- _Set exercise_: Take the rows from the one containing "For every named target in this 777×2576" through the one containing "[Enter email] (854, 1480)" and write them out again, replacing "Opens in new tab" with "Opens in new window" and leaving everything else as it is.

- _Input rows_:
===============
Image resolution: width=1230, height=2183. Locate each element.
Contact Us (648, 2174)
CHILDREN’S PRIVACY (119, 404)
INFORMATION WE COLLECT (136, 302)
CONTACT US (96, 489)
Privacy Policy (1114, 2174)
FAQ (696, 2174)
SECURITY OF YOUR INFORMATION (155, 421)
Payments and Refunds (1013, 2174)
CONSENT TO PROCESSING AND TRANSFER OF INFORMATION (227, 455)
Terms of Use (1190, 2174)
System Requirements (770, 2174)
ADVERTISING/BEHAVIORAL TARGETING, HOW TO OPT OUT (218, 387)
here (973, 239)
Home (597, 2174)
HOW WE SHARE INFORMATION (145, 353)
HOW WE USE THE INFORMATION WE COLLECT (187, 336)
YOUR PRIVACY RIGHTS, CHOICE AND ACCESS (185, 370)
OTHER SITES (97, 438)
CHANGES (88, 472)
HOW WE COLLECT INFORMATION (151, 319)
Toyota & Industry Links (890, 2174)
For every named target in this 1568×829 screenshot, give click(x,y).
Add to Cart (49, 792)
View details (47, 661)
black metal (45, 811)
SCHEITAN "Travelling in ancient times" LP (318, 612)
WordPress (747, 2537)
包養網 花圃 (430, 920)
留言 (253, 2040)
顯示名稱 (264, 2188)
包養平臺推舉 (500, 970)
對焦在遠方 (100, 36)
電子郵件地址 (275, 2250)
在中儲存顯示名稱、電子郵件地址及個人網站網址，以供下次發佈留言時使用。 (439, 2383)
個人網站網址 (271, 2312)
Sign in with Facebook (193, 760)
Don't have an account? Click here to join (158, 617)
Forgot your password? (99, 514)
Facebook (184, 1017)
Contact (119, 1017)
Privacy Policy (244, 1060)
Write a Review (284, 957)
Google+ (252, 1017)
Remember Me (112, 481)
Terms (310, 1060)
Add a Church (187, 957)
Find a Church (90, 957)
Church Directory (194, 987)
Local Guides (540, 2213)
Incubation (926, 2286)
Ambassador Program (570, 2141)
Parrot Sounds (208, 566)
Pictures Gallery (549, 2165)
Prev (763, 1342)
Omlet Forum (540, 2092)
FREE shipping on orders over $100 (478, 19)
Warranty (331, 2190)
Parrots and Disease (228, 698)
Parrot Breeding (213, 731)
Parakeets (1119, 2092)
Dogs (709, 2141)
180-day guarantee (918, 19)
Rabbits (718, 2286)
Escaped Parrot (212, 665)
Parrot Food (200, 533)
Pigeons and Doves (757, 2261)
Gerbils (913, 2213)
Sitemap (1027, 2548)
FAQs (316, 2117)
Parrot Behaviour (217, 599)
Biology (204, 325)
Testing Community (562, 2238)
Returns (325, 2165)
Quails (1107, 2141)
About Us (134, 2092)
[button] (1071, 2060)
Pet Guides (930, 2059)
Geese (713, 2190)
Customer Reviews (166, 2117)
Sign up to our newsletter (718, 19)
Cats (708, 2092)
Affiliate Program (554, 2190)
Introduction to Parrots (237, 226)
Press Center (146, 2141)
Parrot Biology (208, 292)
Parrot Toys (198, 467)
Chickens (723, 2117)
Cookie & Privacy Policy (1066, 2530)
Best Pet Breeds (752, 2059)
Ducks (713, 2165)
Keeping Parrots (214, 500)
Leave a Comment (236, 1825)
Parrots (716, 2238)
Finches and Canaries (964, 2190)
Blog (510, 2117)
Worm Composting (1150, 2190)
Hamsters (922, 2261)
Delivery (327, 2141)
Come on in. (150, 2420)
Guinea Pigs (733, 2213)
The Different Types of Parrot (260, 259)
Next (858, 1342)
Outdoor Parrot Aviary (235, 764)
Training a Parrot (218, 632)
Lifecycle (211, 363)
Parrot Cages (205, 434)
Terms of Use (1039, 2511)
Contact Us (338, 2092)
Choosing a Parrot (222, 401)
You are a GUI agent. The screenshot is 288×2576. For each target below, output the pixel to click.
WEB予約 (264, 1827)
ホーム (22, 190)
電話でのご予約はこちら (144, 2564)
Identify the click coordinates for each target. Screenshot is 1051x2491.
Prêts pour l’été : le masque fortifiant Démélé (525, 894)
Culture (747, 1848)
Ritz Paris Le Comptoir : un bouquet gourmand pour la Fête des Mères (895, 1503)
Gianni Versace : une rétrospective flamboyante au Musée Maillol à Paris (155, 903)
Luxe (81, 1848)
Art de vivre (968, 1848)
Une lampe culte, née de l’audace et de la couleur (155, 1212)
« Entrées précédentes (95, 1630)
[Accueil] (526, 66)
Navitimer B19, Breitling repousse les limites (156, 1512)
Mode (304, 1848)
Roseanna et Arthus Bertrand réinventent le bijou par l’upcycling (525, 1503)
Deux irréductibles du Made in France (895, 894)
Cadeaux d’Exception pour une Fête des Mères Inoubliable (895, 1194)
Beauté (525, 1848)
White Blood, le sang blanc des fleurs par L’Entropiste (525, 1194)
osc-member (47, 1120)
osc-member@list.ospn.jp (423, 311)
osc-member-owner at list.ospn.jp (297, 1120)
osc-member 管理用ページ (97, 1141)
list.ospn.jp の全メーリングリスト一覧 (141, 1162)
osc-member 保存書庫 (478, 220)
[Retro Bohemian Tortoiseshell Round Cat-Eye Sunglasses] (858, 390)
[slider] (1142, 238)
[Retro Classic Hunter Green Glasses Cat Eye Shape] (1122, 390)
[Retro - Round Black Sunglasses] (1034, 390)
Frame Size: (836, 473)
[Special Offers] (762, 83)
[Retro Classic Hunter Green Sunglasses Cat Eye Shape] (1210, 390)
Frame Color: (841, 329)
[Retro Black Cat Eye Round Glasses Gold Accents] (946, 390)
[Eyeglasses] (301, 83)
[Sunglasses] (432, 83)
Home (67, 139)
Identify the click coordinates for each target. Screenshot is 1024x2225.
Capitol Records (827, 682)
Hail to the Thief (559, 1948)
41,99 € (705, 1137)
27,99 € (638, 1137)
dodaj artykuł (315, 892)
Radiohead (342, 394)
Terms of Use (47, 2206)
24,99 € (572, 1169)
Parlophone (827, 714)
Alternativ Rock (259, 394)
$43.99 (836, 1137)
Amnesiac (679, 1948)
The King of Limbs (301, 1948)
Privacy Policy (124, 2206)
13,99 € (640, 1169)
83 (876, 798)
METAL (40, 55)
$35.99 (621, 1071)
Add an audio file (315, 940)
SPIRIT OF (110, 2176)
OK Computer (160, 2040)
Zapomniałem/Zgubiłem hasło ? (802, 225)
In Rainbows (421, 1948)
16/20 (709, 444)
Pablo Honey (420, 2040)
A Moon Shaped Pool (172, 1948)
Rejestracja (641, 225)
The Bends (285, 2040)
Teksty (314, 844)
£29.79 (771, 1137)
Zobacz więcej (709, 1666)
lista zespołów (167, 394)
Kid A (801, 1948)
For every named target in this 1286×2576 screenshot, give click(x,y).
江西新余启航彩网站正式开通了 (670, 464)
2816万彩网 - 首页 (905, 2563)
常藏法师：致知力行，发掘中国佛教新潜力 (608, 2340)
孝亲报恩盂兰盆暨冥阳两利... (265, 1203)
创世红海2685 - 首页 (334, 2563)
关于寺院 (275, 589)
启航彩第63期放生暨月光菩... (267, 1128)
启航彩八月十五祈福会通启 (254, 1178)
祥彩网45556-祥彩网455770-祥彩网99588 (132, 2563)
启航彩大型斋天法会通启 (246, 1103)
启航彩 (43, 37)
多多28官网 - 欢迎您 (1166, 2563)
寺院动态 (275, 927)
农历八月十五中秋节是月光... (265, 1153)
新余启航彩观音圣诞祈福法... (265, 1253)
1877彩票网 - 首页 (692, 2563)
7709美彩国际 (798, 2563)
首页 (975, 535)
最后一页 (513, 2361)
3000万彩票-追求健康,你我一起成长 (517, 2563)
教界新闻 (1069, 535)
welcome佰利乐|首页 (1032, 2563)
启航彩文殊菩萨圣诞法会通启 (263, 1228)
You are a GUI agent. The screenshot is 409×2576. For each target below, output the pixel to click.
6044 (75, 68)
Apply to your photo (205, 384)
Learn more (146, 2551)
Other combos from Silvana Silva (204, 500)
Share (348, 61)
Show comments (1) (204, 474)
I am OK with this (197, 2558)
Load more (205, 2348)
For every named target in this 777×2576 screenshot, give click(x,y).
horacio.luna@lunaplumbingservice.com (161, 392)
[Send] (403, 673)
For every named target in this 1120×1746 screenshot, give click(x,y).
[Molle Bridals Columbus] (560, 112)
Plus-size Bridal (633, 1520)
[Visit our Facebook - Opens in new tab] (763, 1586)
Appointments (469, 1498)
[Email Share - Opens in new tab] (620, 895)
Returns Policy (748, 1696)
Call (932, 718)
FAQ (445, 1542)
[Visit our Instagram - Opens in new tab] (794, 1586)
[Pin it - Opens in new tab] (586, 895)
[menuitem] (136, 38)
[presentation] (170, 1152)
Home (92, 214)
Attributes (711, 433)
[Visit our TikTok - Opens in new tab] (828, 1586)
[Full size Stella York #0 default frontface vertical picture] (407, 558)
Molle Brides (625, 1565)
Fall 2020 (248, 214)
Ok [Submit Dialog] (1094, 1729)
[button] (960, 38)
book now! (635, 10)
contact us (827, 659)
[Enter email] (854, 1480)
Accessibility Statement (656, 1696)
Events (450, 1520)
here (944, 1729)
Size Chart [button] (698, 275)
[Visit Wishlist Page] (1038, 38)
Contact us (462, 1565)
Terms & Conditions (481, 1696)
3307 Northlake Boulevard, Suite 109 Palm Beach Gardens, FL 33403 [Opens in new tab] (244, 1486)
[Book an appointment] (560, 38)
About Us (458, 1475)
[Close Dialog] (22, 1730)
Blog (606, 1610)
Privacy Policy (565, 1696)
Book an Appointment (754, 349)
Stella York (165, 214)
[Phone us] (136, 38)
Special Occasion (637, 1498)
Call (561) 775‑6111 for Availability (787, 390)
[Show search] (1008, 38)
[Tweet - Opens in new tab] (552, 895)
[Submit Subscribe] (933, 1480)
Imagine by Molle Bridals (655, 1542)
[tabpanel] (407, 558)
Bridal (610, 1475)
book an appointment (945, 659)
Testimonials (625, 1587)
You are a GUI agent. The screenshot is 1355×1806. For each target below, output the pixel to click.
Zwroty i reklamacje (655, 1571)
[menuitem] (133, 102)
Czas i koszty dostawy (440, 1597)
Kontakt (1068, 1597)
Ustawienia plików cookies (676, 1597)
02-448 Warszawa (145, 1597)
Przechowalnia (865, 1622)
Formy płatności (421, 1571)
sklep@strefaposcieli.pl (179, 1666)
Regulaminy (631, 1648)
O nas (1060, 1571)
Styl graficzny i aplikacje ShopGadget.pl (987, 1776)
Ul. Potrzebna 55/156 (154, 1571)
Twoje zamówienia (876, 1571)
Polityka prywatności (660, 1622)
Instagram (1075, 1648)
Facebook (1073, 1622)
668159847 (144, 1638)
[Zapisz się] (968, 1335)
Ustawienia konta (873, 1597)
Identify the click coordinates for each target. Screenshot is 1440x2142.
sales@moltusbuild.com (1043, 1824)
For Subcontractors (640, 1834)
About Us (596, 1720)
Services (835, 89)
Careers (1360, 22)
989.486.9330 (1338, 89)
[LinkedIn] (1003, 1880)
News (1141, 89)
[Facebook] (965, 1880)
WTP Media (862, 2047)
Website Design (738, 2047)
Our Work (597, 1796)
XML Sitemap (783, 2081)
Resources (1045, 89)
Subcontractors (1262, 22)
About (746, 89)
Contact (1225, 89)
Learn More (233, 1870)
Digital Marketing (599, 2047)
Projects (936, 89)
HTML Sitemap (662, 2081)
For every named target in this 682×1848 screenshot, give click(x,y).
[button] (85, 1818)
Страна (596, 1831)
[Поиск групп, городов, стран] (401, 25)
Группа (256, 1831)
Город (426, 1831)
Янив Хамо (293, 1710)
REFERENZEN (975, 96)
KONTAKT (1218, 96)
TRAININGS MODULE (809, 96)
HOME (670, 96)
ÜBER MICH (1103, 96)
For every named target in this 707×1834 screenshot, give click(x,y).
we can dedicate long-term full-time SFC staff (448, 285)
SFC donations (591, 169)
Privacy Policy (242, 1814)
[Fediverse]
===============
- _Answer for this exercise_:
For every named target in this 777×2576 screenshot, give click(x,y).
horacio.luna@lunaplumbingservice.com (161, 392)
[Send] (403, 673)
For every named target in this 1120×1746 screenshot, give click(x,y).
[Molle Bridals Columbus] (560, 112)
Plus-size Bridal (633, 1520)
[Visit our Facebook - Opens in new window] (763, 1586)
Appointments (469, 1498)
[Email Share - Opens in new window] (620, 895)
Returns Policy (748, 1696)
Call (932, 718)
FAQ (445, 1542)
[Visit our Instagram - Opens in new window] (794, 1586)
[Pin it - Opens in new window] (586, 895)
[menuitem] (136, 38)
[presentation] (170, 1152)
Home (92, 214)
Attributes (711, 433)
[Visit our TikTok - Opens in new window] (828, 1586)
[Full size Stella York #0 default frontface vertical picture] (407, 558)
Molle Brides (625, 1565)
Fall 2020 (248, 214)
Ok [Submit Dialog] (1094, 1729)
[button] (960, 38)
book now! (635, 10)
contact us (827, 659)
[Enter email] (854, 1480)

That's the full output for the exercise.